I’ve been spending about 75 percent of my free time with Tim, and things are just completely different from the first time we dated. We’ve matured, opened up to each other, and have both accepted that who we were almost five years ago were not even close to the same people we are today. Obviously no relationship is perfect. I still have trust issues, he has a temper sometimes (though never with me, even when I spoiled the ending of “American Sniper” — oops), and there are certainly still things we have to work on as a pair. But I’m stupidly happy. With that said, we were together this week when I dropped my first L-bomb.
We’d been watching the worst “horror” flick ever, “Ouija” (I do NOT recommend it), and when it was finally over, I started ragging on him for his sub-par movie choice.
“Oh come on, it wasn’t that bad,” he said. “You flinched a couple of times. Besides, we got to spoon for two hours, so you really have nothing to complain about.”

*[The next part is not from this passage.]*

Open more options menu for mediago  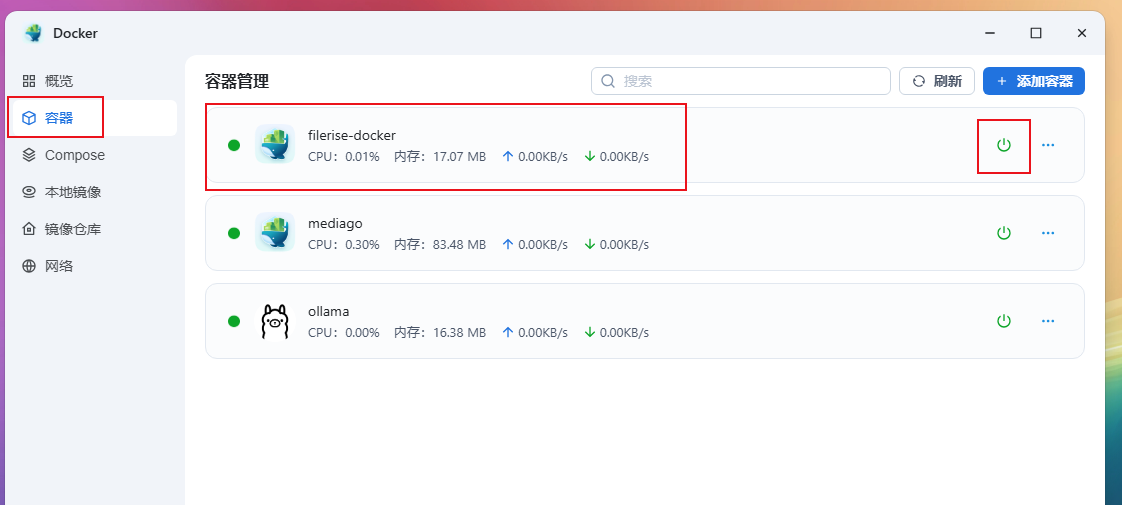[x=1048, y=233]
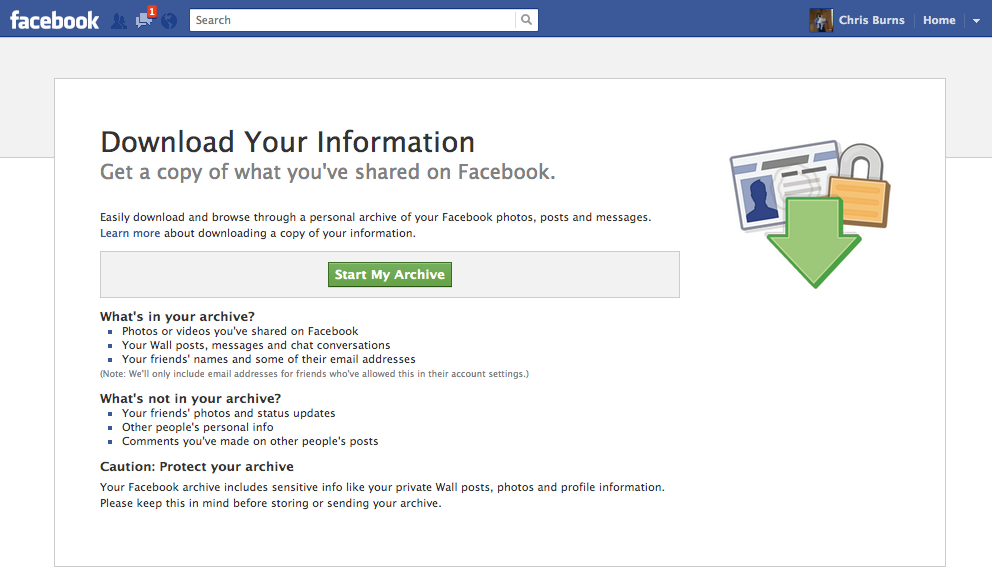The image size is (992, 578).
Task: Click the Chris Burns name link
Action: pos(874,20)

“That movie was awful and you know it,” I said, swiveling myself out of my little spoon position to face him. “I love you, but –”
And I caught myself. I turned bright red, got hives all over my neck and buried my face in his chest.

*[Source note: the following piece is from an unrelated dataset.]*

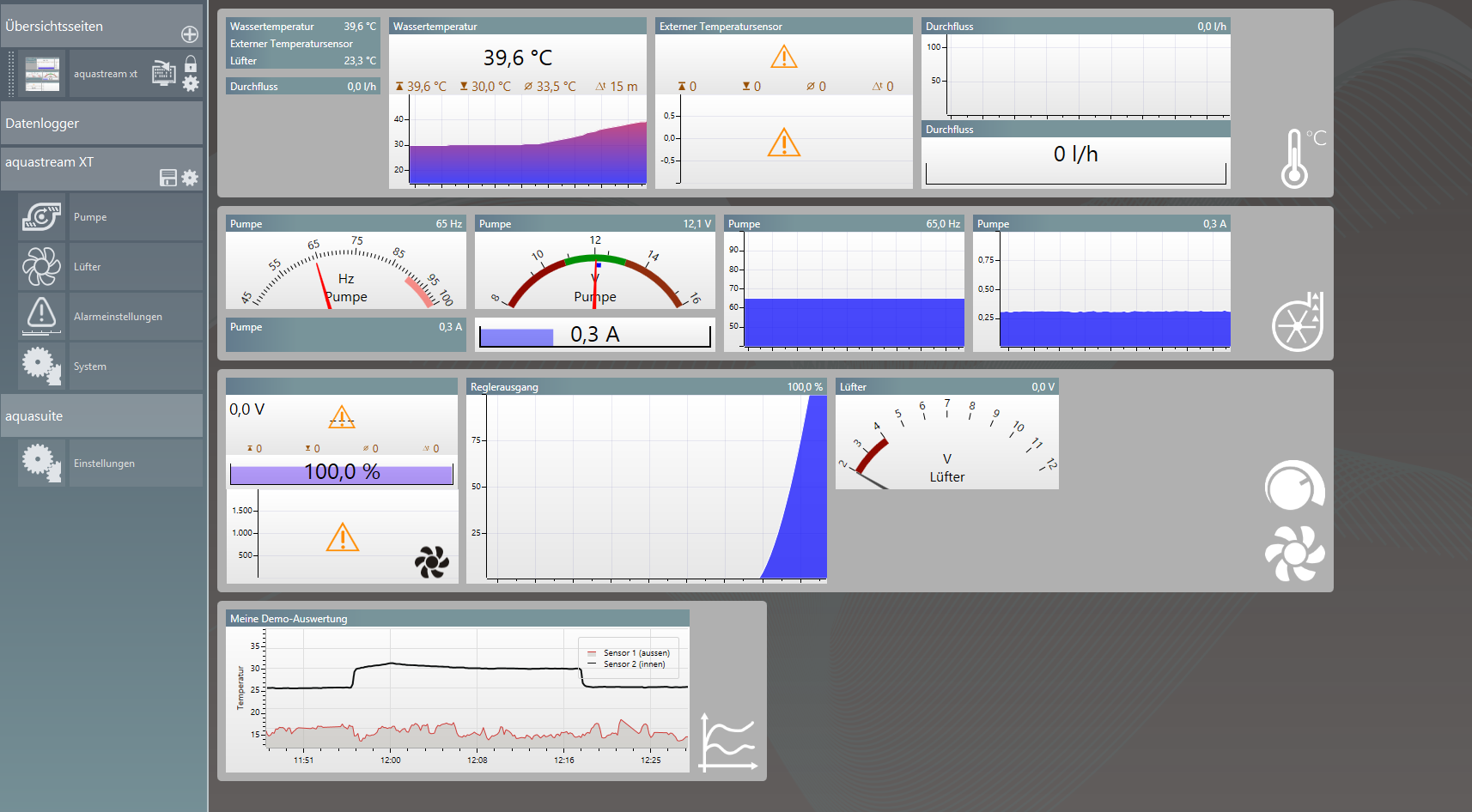Toggle the lock on aquastream xt page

“YOU DO?” he said, sounding like he was Charlie discovering a golden ticket. “I knew it!”
“I do,” I said. “I love you … but your movie choice sucked.”
As scared as I was all along to say three tiny words, I felt like a weight actually lifted off my shoulders when I said them. I meant them.
I’d forgotten how nice it feels to say “I love you” to a man and actually mean it. So, as Valentine’s Day approaches, I’ve been thinking about why this love makes me so afraid of the future — a future that I’ve now begun to think about with him in it. Is it because I’m used to being single and I’m afraid I’ll fuck this up? Is it because I’m scared of getting hurt again? Is it because I never WANTED to fall in love with him, but did anyway? I don’t know. But what I do know is that, in the wise words of Johnny Depp: “You can close your eyes to the things you don’t want to see, but you can’t close your heart to the things you don’t want to feel.”
This Valentine’s Day, I’m going to embrace all of those feelings: the happy, the giddy and the fearful. I’m going to spend three days with a guy who gives me butterflies, but at the same time, makes me feel like I’m free falling down the side of a cliff — and I can’t wait. We’ll eat, we’ll drink, we’ll tell each other “I love you” and be happy about where we’ve found ourselves. This Valentine’s Day, I won’t be surrounded by wine and girlfriends and “The Notebook.” I will leave the comfort zone I’ve been in for the last half a decade and be with someone who I know can hurt me. Wish me luck.